TASK PROMPT: Your answer must be the records below, printed exactly.

(Source records)

=== Section Start ===

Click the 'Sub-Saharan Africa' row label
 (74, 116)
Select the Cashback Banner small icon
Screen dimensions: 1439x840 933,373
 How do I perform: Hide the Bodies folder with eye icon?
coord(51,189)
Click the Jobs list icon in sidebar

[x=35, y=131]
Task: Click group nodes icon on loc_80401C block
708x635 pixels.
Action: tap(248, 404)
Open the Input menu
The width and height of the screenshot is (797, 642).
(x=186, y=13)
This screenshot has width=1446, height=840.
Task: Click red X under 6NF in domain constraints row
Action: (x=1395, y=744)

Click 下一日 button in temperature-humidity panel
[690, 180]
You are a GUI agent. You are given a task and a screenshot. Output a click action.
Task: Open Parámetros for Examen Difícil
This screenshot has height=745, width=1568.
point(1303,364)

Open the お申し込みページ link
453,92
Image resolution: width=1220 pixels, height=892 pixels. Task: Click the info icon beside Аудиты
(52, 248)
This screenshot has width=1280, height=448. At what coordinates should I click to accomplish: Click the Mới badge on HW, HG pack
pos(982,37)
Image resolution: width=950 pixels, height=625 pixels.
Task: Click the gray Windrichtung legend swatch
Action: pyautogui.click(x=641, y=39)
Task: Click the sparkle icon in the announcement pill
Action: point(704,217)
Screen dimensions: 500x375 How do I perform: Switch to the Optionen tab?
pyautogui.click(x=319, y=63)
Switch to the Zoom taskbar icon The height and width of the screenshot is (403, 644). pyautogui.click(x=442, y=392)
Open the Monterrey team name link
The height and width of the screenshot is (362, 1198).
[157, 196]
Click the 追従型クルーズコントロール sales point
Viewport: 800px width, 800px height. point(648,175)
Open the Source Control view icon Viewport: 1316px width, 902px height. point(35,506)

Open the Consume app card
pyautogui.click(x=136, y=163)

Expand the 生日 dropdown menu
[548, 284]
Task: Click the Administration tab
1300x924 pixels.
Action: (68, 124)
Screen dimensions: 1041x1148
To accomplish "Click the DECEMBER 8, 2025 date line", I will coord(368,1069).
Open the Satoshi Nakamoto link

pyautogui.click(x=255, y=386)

=== Section End ===

WRITTEN REPLY:
Click the 'Sub-Saharan Africa' row label
 (74, 116)
Select the Cashback Banner small icon
Screen dimensions: 1439x840 933,373
 How do I perform: Hide the Bodies folder with eye icon?
coord(51,189)
Click the Jobs list icon in sidebar

[x=35, y=131]
Task: Click group nodes icon on loc_80401C block
708x635 pixels.
Action: tap(248, 404)
Open the Input menu
The width and height of the screenshot is (797, 642).
(x=186, y=13)
This screenshot has width=1446, height=840.
Task: Click red X under 6NF in domain constraints row
Action: (x=1395, y=744)

Click 下一日 button in temperature-humidity panel
[690, 180]
You are a GUI agent. You are given a task and a screenshot. Output a click action.
Task: Open Parámetros for Examen Difícil
This screenshot has height=745, width=1568.
point(1303,364)

Open the お申し込みページ link
453,92
Image resolution: width=1220 pixels, height=892 pixels. Task: Click the info icon beside Аудиты
(52, 248)
This screenshot has width=1280, height=448. At what coordinates should I click to accomplish: Click the Mới badge on HW, HG pack
pos(982,37)
Image resolution: width=950 pixels, height=625 pixels.
Task: Click the gray Windrichtung legend swatch
Action: pyautogui.click(x=641, y=39)
Task: Click the sparkle icon in the announcement pill
Action: point(704,217)
Screen dimensions: 500x375 How do I perform: Switch to the Optionen tab?
pyautogui.click(x=319, y=63)
Switch to the Zoom taskbar icon The height and width of the screenshot is (403, 644). pyautogui.click(x=442, y=392)
Open the Monterrey team name link
The height and width of the screenshot is (362, 1198).
[157, 196]
Click the 追従型クルーズコントロール sales point
Viewport: 800px width, 800px height. point(648,175)
Open the Source Control view icon Viewport: 1316px width, 902px height. point(35,506)

Open the Consume app card
pyautogui.click(x=136, y=163)

Expand the 生日 dropdown menu
[548, 284]
Task: Click the Administration tab
1300x924 pixels.
Action: (68, 124)
Screen dimensions: 1041x1148
To accomplish "Click the DECEMBER 8, 2025 date line", I will coord(368,1069).
Open the Satoshi Nakamoto link

pyautogui.click(x=255, y=386)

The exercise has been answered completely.